Items drawn from a data source
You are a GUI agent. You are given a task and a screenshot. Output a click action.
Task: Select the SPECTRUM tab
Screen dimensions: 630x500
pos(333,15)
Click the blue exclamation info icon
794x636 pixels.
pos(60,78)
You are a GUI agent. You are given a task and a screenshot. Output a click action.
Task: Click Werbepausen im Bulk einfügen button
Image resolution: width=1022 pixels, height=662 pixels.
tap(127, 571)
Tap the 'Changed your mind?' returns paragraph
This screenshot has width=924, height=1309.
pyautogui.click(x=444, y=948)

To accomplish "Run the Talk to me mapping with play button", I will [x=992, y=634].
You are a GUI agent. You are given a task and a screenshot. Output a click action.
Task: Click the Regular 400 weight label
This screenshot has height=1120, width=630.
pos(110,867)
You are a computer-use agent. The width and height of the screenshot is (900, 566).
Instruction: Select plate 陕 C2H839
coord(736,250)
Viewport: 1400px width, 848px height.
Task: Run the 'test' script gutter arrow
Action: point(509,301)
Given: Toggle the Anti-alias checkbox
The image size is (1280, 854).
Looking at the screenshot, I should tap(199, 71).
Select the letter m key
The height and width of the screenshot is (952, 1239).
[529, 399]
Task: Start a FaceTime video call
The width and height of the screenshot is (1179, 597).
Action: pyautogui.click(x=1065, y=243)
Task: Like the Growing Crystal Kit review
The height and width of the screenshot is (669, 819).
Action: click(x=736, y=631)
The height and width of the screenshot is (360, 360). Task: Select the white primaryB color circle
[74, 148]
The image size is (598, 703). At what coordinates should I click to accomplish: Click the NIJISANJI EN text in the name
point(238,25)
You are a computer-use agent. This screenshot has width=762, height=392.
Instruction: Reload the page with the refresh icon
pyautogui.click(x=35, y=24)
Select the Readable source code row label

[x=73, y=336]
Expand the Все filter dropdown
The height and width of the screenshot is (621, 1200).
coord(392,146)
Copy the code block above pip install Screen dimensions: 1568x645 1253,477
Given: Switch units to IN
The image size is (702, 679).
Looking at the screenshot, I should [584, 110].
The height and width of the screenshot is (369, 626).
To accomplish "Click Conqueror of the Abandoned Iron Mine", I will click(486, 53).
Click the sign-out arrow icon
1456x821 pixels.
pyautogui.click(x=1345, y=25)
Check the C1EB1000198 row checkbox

** Exercise brief **
Render every line of the items above as a JSON list of strings, one string per line, with blank lines omitted.

** Exercise solution **
[
  "You are a GUI agent. You are given a task and a screenshot. Output a click action.",
  "Task: Select the SPECTRUM tab",
  "Screen dimensions: 630x500",
  "pos(333,15)",
  "Click the blue exclamation info icon",
  "794x636 pixels.",
  "pos(60,78)",
  "You are a GUI agent. You are given a task and a screenshot. Output a click action.",
  "Task: Click Werbepausen im Bulk einfügen button",
  "Image resolution: width=1022 pixels, height=662 pixels.",
  "tap(127, 571)",
  "Tap the 'Changed your mind?' returns paragraph",
  "This screenshot has width=924, height=1309.",
  "pyautogui.click(x=444, y=948)",
  "To accomplish \"Run the Talk to me mapping with play button\", I will [x=992, y=634].",
  "You are a GUI agent. You are given a task and a screenshot. Output a click action.",
  "Task: Click the Regular 400 weight label",
  "This screenshot has height=1120, width=630.",
  "pos(110,867)",
  "You are a computer-use agent. The width and height of the screenshot is (900, 566).",
  "Instruction: Select plate 陕 C2H839",
  "coord(736,250)",
  "Viewport: 1400px width, 848px height.",
  "Task: Run the 'test' script gutter arrow",
  "Action: point(509,301)",
  "Given: Toggle the Anti-alias checkbox",
  "The image size is (1280, 854).",
  "Looking at the screenshot, I should tap(199, 71).",
  "Select the letter m key",
  "The height and width of the screenshot is (952, 1239).",
  "[529, 399]",
  "Task: Start a FaceTime video call",
  "The width and height of the screenshot is (1179, 597).",
  "Action: pyautogui.click(x=1065, y=243)",
  "Task: Like the Growing Crystal Kit review",
  "The height and width of the screenshot is (669, 819).",
  "Action: click(x=736, y=631)",
  "The height and width of the screenshot is (360, 360). Task: Select the white primaryB color circle",
  "[74, 148]",
  "The image size is (598, 703). At what coordinates should I click to accomplish: Click the NIJISANJI EN text in the name",
  "point(238,25)",
  "You are a computer-use agent. This screenshot has width=762, height=392.",
  "Instruction: Reload the page with the refresh icon",
  "pyautogui.click(x=35, y=24)",
  "Select the Readable source code row label",
  "[x=73, y=336]",
  "Expand the Все filter dropdown",
  "The height and width of the screenshot is (621, 1200).",
  "coord(392,146)",
  "Copy the code block above pip install Screen dimensions: 1568x645 1253,477",
  "Given: Switch units to IN",
  "The image size is (702, 679).",
  "Looking at the screenshot, I should [584, 110].",
  "The height and width of the screenshot is (369, 626).",
  "To accomplish \"Click Conqueror of the Abandoned Iron Mine\", I will click(486, 53).",
  "Click the sign-out arrow icon",
  "1456x821 pixels.",
  "pyautogui.click(x=1345, y=25)",
  "Check the C1EB1000198 row checkbox"
]